Production Deployment Considerations

When deploying to production, consider the following:

1. Model Saving and Loading

# Save model
model.save("tft_model.pt")

# Load model
from pytorch_forecasting import TemporalFusionTransformer
loaded_model = TemporalFusionTransformer.load_from_checkpoint("tft_model.pt")

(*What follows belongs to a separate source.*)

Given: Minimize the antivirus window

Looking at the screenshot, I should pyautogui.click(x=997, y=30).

2. Batch Prediction Optimization

# Prediction on large data
predictions = model.predict(
    dataloader,
    mode="raw",  # get raw output
    return_index=True,  # also return index
    trainer_kwargs={"accelerator": "gpu"}  # use GPU
)

3. Real-time Prediction API

# Requirements:
# - Python 3.9+
# - fastapi>=0.100.0
# - torch>=2.0.0, <2.3.0

"""
Example: 3. Real-time Prediction API

Purpose: Demonstrate core concepts and implementation patterns
Target: Advanced
Execution time: 1-5 minutes
Dependencies: None
"""

from fastapi import FastAPI
import torch

app = FastAPI()

# Load model globally
model = TemporalFusionTransformer.load_from_checkpoint("tft_model.pt")
model.eval()

@app.post("/predict")
async def predict(input_data: dict):
    # Preprocess data
    dataset = prepare_dataset(input_data)
    dataloader = dataset.to_dataloader(train=False, batch_size=1)

    # Predict
    with torch.no_grad():
        predictions = model.predict(dataloader)

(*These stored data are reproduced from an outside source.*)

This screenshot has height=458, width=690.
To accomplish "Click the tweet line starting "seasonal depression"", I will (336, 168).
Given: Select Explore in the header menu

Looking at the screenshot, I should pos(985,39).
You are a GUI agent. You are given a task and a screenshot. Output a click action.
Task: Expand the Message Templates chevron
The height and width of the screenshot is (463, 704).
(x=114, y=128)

    return {"predictions": predictions.tolist()}

4. Monitoring and Drift Detection

Monitor prediction accuracy: Calculate MAE/RMSE regularly
Data drift detection: Monitor changes in input distribution
Retraining trigger: Automatic retraining when accuracy degrades

Practice Problems

Problem 1: Positional Encoding - Implement Positional Encoding for time series and explain its role.

Sample Answer:

# Requirements:
# - Python 3.9+
# - matplotlib>=3.7.0
# - numpy>=1.24.0, <2.0.0
# - torch>=2.0.0, <2.3.0

"""
Example: Sample Answer:

Purpose: Demonstrate data visualization techniques
Target: Advanced
Execution time: 2-5 seconds
Dependencies: None
"""

import torch
import torch.nn as nn
import numpy as np
import matplotlib.pyplot as plt

class TemporalPositionalEncoding(nn.Module):
    def __init__(self, d_model, max_len=5000):
        super().__init__()

        pe = torch.zeros(max_len, d_model)
        position = torch.arange(0, max_len, dtype=torch.float).unsqueeze(1)
        div_term = torch.exp(torch.arange(0, d_model, 2).float() *
                            (-np.log(10000.0) / d_model))

        pe[:, 0::2] = torch.sin(position * div_term)
        pe[:, 1::2] = torch.cos(position * div_term)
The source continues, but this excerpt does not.